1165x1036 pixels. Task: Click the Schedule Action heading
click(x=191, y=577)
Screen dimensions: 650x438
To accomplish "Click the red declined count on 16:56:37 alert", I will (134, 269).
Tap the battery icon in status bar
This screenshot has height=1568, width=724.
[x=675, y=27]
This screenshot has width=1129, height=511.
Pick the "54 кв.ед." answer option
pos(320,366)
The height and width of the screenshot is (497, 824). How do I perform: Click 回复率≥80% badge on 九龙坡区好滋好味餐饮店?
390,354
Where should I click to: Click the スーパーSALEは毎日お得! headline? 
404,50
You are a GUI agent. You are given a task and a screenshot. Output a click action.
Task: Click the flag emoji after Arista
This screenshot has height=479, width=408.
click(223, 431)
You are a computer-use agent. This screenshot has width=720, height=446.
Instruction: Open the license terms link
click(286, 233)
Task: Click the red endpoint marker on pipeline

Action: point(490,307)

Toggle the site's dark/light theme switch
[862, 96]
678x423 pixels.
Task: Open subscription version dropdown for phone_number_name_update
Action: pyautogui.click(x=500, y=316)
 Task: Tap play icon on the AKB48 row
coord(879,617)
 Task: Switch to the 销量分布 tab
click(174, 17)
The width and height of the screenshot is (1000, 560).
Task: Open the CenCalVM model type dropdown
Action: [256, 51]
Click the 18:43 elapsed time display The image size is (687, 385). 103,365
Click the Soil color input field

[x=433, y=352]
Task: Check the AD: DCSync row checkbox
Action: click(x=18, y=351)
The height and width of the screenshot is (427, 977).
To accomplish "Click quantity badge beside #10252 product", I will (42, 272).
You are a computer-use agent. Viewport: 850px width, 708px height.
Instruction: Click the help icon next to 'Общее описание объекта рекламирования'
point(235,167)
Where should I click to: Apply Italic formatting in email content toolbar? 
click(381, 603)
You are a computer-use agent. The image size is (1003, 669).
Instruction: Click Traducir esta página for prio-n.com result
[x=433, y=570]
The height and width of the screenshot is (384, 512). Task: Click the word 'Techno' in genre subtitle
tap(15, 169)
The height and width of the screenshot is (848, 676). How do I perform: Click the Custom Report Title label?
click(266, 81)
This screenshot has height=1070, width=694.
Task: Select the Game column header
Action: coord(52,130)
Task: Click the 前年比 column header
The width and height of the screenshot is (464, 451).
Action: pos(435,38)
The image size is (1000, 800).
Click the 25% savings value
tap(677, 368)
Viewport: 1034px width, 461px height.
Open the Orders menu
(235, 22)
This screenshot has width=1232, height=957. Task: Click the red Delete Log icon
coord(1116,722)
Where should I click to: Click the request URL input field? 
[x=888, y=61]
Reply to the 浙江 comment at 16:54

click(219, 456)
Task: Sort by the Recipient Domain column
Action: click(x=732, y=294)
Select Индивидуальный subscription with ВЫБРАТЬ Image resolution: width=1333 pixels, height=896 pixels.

____________________

• [PROBLEM DETAILS]
Copy all lines of the preceding data that hold the word "size".

• [ANSWER BOX]
Click the 18:43 elapsed time display The image size is (687, 385). 103,365
You are a computer-use agent. The image size is (1003, 669).
The image size is (1000, 800).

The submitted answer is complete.